In support of President Trump’s Executive Order on Advancing American Kidney Health, the Department of Health and Human Services (HHS) through the Health Resources and Services Administration (HRSA) has finalized a new rule to expand the scope of qualified reimbursable expenses incurred by living organ donors to include lost wages, child-care and elder-care expenses. The new rule amends regulations of the National Organ Transplant Act of 1984, as amended.
“Over the past year, the Trump Administration has taken more action to advance American kidney health than we’ve seen in decades,” said HHS Secretary Alex Azar. “By finalizing this new rule, we’re dramatically expanding support for living organ donors—like the generous donor who saved my father’s life—to save more lives and ensure Americans who wish to donate don’t face unnecessary financial barriers to doing so.”
This rule aligns with the President’s Executive Order on Advancing American Kidney Health, and emphasizes how supporting living organ donors can help address the current demand for kidney transplants by further reducing financial disincentives to living organ donor transplantation.

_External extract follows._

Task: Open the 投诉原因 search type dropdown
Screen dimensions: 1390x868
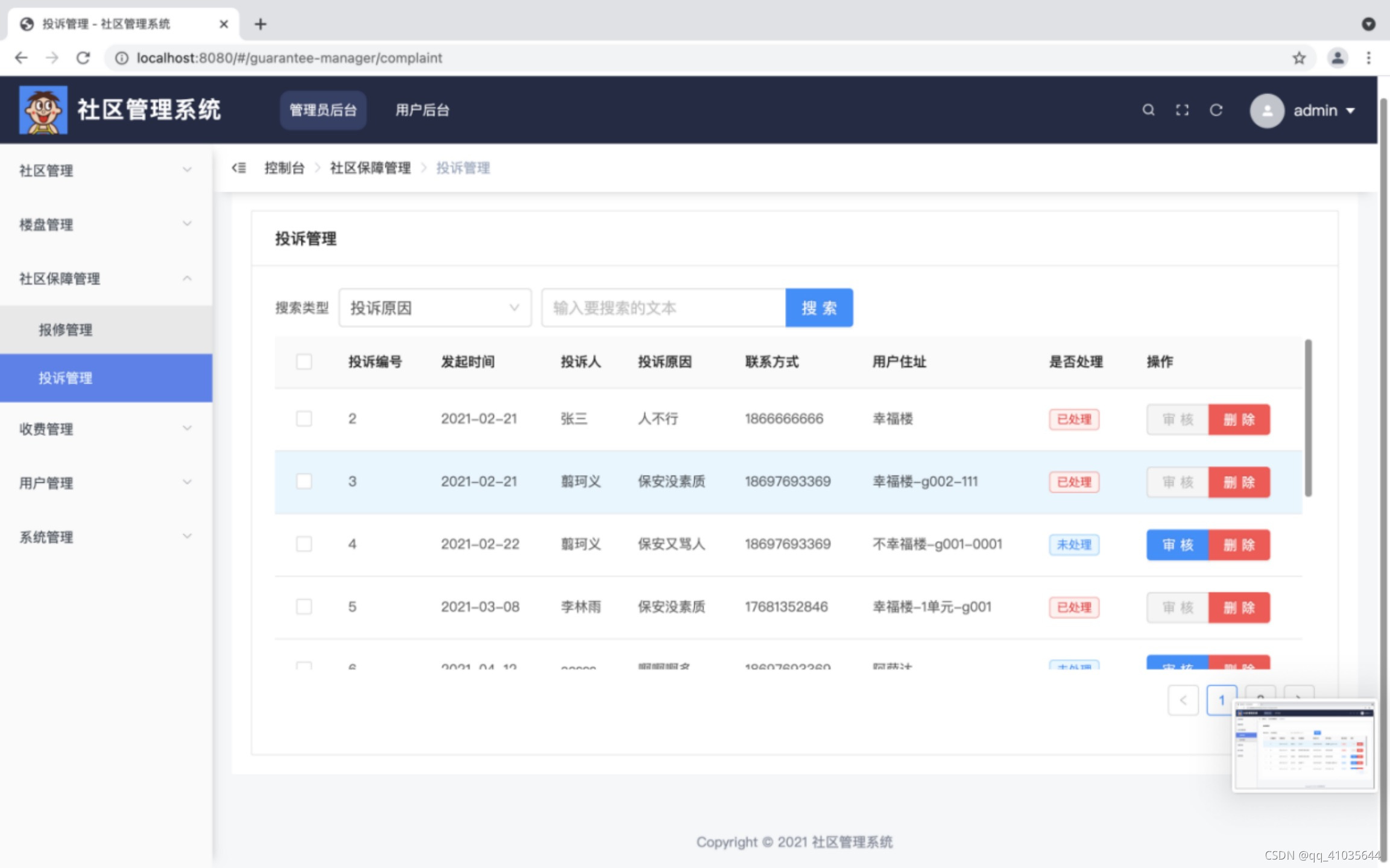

Living organ donation is an important option for thousands of men, women, and children on the national transplant waiting list. Transplants using organs from living organ donors accounted for 19 percent (or 7,397) of the total (39,719) transplants performed in 2019
“Living organ donation offers a viable transplant option for kidney transplant candidates. Providing living organ donors additional resources and support is one aspect of a multi-pronged approach to improving the transplantation system overall,” said HRSA Administrator Tom Engels. “HRSA believes these resources will increase the number of organs available for transplant which is key to meeting our commitment of reducing the number of individuals on the organ transplant waiting list.”
Previously, HRSA’s reimbursement program, administered by cooperative agreement through the National Living Donor Assistance Center, only allowed for reimbursement of travel, lodging, meals, and incidental expenses incurred in relation to living organ donation.
HHS believes that the expansion of reimbursable categories will reduce financial barriers and allow more potential living organ donors to proceed with donation. People who wish to be living donors can see if they are eligible for these new reimbursable expenses by applying through their local transplant center.